Because: Bears
One of the first questions you’ll get asked when publishing a crime novel called Grizzly Season is this: “What’s up with all the bears?”
Short answer? Bears are badasses. They’re fierce individuals that live off the land, solitary wanderers that peacefully exist on the fringes of our concrete jungles.
Bears are also a powerful reminder of our primal past, a persistent symbol of a time when humans didn’t top the food chain. They’re both the stuffed animal in a child’s crib and the monster in our nightmares, all wrapped up in terrifying package of brute force, fur, claws, and snarling teeth.
I didn’t develop my ursine love affair until I had my first encounter in the wild. I was in my mid-twenties and on a road trip in Central California with my new girlfriend, a hippie from Colorado who loved the outdoors. At the time, I was a rocker dude from Los Angeles who preferred backstage passes to the backcountry.
We were car camping near Kings Canyon, a stunningly beautiful area best known for its giant sequoias, granite cliffs, waterfalls and diverse fauna and flora. Signs posted at the trailhead that day warned of poison oak, rattlesnakes, mountain lions and bears. I was shaking in my Converse low tops as we headed off.
It was a beautiful day and the trail was mostly empty, but my senses were working over time. Every little sound was a reason to stop in my tracks, causing my girlfriend to ask repeatedly if everything was all right. To this day I’m convinced my vibrating fear conjured the black bear that inevitably showed up.

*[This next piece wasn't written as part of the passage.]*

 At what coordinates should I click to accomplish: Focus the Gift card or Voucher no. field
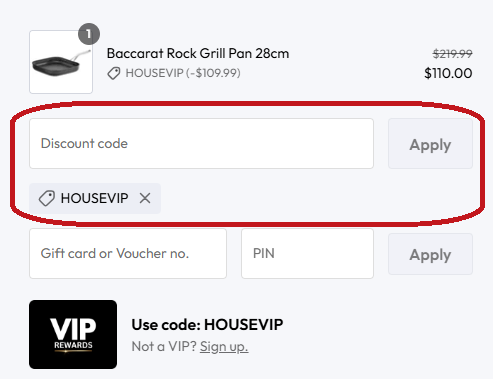(128, 253)
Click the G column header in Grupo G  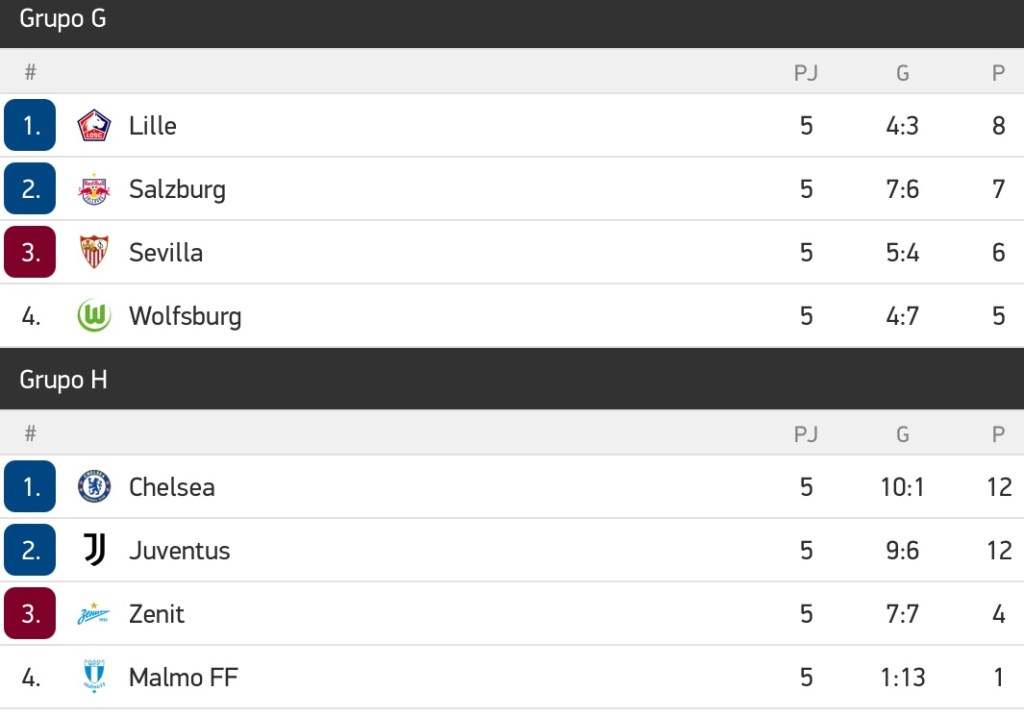click(903, 72)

I smelled it before we saw it, a distinct odor somewhere between wet dog and musky B.O. Then we noticed the berry bushes in front of us shaking violently. That’s when the huge, furry head emerged.

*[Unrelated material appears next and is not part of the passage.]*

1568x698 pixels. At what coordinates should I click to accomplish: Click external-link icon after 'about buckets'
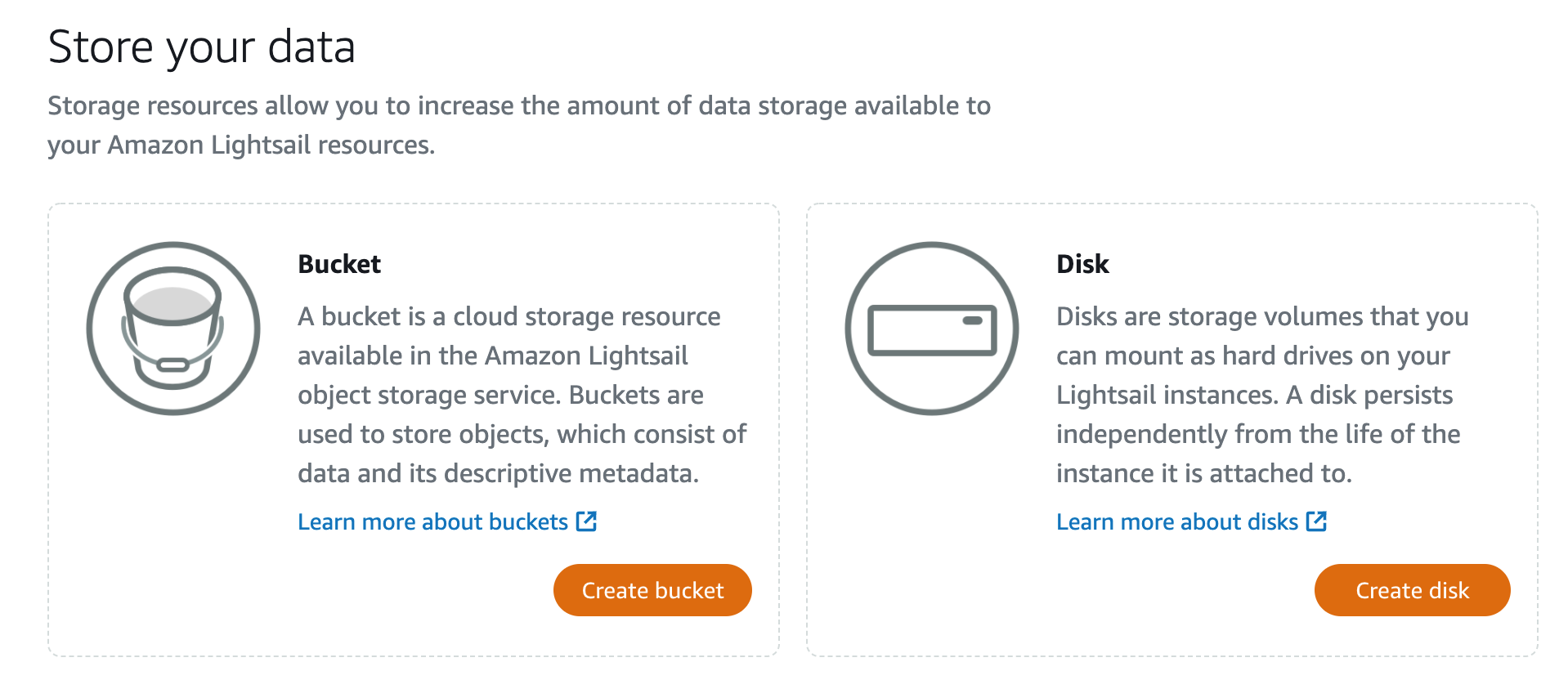click(587, 521)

My girlfriend and I exchanged glances, silently deciding what to do. Our minds made up, we both sprang into action—she reaching into her backpack for a camera while I took off running back down the trail for several yards before I realized I was alone.
Shockingly, she didn’t hold the “Kings Canyon Betrayal” against me and we went on to enjoy many other encounters together. The second one happened not too long after Kings Canyon, while camping near Lake Tahoe. We stupidly left our cooler out right next to our tent. That night we lay in silence, a thin sheet of nylon separating us from a grunting black bear as it greedily devoured all of our food.
Lesson learned.
More recently we’ve run into black bears in the mountains northeast of Los Angeles. This is also the inspiration for Grizzly Season, the second book in my Greg Salem series.
Grizzly Season picks up right where my debut novel, Bad Citizen Corporation, left off. Greg and his sidekick, Marco, have escaped a series of ugly events in the beach town where they live, only to stumble on a sophisticated marijuana growing operation run by a sociopathic cult leader called Magnus Ursus.
Magnus is growing a potent strain of marijuana named in honor of the grizzly bears that once roamed around LA, but were hunted to extinction by the early 1900s. SoCal grizzlies were eventually replaced by black bears transplanted from Yosemite.
It’s the descendants of those black bears that we’ve encountered over the years, mostly before bear boxes were installed in our favorite campgrounds. There have been several nights when nearby campers shouted “bear coming” shortly before a hulking shape lumbered our way in the darkness.
I’m very happy to report that the girlfriend from Kings Canyon is now my wife. Not long ago we went to Sequoia National Forest, just south of where we had that first bear encounter. We got the kids up early one morning and went on a hike, quickly spotting a mama bear and her cub.
This time around, my wife and I both took our cameras out. And nobody ran.